The cash-strapped Pakistan, which currently has a currency reserve of less than $8 billion enough to cover only 1.7 months of import has approached the Washington-based International Monetary Fund (IMF) in August 2018 for a bailout package after the Imran Khan government took over. The global lender (IMF) last week formally approved the $6 billion loan to Pakistan.

Last week, the IMF approved the 13th bailout package for Pakistan since the late 1980s. The latest bailout package is worth $6 billion, of which $1 billion is to be disbursed immediately and the rest in the next three years. According to the IMF officials, achieving the fiscal objectives will require a multi-year revenue mobilisation strategy to broaden the tax base and raise tax revenue in a well-balanced and equitable manner.

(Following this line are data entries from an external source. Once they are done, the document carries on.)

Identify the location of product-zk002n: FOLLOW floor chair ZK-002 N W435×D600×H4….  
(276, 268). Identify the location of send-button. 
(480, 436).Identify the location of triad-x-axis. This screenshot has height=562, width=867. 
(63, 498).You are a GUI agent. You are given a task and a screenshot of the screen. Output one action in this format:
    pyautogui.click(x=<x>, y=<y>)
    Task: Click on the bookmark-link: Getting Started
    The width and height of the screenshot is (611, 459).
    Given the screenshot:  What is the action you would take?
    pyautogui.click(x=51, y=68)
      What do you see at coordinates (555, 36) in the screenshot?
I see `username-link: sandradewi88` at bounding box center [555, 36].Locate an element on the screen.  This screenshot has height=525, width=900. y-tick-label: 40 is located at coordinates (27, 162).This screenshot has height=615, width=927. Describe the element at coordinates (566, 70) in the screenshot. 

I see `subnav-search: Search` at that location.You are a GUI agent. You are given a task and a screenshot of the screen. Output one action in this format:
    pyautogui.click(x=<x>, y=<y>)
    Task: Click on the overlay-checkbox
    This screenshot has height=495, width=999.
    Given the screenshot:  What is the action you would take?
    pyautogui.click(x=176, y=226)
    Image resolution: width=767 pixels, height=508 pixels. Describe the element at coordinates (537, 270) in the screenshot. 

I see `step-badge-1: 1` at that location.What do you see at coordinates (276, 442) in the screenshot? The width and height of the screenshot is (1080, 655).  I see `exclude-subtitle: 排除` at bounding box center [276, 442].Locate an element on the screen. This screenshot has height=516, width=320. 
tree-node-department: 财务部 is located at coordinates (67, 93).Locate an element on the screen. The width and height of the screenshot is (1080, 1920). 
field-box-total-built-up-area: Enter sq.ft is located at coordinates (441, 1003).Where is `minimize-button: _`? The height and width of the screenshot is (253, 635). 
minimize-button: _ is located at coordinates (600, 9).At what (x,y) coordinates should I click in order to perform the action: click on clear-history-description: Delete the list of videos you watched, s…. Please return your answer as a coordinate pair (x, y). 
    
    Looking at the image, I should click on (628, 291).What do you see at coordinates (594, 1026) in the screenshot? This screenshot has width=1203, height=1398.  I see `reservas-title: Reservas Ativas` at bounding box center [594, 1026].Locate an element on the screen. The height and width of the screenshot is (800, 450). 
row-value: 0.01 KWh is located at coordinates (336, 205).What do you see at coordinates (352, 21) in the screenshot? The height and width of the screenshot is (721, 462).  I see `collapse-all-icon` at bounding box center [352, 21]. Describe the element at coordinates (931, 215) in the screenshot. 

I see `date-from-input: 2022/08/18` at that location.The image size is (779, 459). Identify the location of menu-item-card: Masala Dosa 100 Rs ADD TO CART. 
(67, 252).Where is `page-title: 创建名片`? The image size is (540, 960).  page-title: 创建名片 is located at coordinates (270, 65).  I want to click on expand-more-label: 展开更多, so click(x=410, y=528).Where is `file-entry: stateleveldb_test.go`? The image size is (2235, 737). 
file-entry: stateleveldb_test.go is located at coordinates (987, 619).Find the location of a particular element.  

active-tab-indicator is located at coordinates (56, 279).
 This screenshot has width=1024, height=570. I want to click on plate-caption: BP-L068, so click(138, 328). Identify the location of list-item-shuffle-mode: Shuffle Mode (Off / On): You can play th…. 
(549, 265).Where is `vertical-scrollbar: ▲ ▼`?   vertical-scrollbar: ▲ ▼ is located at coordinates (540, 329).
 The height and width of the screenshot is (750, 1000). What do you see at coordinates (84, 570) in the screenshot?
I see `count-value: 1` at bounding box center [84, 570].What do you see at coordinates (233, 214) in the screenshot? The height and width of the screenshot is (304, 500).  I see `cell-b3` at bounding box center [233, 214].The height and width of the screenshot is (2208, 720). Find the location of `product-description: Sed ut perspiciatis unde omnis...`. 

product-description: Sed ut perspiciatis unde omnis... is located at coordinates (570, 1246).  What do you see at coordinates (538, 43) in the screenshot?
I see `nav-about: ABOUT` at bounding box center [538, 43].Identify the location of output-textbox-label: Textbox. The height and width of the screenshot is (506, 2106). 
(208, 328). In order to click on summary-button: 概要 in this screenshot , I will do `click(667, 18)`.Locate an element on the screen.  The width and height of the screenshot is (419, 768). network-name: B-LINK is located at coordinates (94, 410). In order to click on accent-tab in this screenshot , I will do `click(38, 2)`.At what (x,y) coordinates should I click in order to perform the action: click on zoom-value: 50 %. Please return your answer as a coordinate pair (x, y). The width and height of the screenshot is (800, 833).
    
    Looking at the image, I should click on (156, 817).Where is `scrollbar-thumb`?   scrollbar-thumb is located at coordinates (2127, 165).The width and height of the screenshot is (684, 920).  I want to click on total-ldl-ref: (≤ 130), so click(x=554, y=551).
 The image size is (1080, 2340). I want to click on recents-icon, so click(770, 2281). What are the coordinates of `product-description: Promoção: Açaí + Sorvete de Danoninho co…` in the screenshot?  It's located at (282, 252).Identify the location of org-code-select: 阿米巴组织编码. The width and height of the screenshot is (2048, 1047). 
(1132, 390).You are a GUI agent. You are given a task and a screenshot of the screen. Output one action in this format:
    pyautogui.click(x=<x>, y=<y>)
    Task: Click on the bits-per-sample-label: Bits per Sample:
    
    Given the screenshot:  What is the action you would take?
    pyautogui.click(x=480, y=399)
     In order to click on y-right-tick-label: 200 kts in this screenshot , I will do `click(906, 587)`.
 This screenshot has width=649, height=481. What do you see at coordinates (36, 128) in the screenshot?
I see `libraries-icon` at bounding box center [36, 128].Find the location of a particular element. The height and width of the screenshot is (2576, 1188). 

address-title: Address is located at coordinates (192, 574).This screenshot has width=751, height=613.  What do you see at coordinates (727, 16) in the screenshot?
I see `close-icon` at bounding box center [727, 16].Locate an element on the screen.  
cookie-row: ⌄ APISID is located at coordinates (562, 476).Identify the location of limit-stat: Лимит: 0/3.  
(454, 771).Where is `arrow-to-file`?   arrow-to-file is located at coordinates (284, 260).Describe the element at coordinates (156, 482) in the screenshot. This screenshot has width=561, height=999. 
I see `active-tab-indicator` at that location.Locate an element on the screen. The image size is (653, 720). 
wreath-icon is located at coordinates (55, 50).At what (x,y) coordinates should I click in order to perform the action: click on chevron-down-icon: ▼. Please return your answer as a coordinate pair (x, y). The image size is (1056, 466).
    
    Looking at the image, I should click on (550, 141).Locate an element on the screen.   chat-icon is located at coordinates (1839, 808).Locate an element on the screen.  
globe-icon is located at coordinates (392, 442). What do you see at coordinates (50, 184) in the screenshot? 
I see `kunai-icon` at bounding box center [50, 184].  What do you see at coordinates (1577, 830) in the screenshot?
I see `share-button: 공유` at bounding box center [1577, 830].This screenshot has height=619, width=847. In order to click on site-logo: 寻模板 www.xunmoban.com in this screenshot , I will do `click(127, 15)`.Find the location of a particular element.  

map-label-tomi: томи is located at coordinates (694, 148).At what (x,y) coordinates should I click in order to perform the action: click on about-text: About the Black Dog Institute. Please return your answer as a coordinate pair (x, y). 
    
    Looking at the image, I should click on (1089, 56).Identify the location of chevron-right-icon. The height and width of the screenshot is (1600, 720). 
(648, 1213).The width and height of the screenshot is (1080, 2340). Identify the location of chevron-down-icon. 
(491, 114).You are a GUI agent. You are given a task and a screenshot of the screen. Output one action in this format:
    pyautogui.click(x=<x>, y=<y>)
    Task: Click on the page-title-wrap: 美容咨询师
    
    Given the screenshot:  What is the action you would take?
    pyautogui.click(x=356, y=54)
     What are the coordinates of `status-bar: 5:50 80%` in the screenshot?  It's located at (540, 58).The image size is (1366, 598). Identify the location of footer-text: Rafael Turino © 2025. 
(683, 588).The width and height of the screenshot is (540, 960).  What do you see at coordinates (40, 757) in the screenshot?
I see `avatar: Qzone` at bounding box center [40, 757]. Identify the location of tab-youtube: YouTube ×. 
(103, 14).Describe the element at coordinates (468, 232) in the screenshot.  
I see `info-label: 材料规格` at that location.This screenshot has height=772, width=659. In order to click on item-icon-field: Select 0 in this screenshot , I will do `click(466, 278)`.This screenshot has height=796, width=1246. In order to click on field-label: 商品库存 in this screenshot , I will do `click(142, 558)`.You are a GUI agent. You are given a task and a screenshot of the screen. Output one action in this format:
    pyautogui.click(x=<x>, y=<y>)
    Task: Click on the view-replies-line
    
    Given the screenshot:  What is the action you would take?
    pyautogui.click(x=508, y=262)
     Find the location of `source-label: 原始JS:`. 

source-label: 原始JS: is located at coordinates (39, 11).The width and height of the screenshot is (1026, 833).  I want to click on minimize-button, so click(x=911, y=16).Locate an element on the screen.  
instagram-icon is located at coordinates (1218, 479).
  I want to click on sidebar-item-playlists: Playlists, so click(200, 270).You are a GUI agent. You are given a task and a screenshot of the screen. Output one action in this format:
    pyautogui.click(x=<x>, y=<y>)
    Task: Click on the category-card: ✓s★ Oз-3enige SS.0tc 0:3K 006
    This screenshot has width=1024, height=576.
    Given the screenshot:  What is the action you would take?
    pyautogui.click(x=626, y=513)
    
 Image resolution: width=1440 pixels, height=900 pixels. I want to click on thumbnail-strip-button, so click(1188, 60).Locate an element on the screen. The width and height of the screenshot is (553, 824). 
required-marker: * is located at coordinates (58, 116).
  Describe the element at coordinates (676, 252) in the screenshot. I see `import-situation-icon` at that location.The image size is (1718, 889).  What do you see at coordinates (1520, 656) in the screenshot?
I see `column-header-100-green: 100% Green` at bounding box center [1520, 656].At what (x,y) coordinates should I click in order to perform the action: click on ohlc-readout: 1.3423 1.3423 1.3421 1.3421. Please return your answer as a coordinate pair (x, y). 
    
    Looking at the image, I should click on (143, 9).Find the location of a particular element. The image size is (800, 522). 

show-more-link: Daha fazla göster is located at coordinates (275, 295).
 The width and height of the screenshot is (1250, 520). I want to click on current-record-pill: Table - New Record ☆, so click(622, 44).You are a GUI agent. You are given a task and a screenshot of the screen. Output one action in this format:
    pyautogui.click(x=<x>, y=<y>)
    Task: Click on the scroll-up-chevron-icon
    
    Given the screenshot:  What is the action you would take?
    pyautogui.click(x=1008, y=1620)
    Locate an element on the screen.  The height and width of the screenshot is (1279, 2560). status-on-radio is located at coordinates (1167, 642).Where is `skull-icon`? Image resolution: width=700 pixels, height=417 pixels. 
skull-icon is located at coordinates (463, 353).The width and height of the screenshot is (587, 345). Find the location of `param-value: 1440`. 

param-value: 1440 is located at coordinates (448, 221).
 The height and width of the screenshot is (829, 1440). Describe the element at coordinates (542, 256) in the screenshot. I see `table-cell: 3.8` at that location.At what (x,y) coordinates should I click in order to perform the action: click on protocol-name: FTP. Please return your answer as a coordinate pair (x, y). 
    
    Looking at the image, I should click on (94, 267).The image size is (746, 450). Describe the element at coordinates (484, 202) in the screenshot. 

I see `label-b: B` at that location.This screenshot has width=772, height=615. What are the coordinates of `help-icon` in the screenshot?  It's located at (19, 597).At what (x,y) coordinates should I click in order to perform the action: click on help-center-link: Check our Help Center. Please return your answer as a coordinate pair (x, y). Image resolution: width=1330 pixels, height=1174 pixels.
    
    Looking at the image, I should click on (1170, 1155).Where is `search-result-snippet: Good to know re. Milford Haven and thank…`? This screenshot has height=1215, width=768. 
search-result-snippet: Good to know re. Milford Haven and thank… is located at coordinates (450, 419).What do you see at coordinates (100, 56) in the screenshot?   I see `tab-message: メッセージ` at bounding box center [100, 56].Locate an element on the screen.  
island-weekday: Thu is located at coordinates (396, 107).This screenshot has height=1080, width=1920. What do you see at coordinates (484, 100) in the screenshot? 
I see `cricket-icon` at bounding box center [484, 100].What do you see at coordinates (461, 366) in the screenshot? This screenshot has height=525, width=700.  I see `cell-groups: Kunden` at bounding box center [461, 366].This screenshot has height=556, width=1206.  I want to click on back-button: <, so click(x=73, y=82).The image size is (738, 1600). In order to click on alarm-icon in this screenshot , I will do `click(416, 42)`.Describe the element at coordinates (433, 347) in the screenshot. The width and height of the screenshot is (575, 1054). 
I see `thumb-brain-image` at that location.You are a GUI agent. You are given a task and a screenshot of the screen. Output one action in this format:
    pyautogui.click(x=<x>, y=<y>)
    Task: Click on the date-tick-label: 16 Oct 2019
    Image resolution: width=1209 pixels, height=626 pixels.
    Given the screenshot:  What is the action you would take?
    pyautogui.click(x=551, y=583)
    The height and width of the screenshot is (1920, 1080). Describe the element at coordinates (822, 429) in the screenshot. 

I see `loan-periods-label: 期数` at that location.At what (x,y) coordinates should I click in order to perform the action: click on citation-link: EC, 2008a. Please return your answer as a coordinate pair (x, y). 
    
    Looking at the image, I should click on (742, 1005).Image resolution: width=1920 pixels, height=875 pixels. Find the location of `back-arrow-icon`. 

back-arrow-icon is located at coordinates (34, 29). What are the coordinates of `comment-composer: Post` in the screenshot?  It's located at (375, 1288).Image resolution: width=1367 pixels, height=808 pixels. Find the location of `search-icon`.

In an accompanying report, the IMF said that Pakistan's economy is at a critical juncture. The legacy of misaligned economic policies, including large fiscal deficits, loose monetary policy and defence of an overvalued exchange rate, fuelled consumption and short-term growth in recent years, but steadily eroded macroeconomic buffers, increased external and public debt, and depleted international reserves.

Structural weaknesses remained largely unaddressed, including a chronically weak tax administration, a difficult business environment, inefficient and loss making state-owned enterprises, amid a large informal economy.

Pakistan has so far received billions in financial aid packages from friendly countries like China, Saudi Arabia and the UAE during the current fiscal year.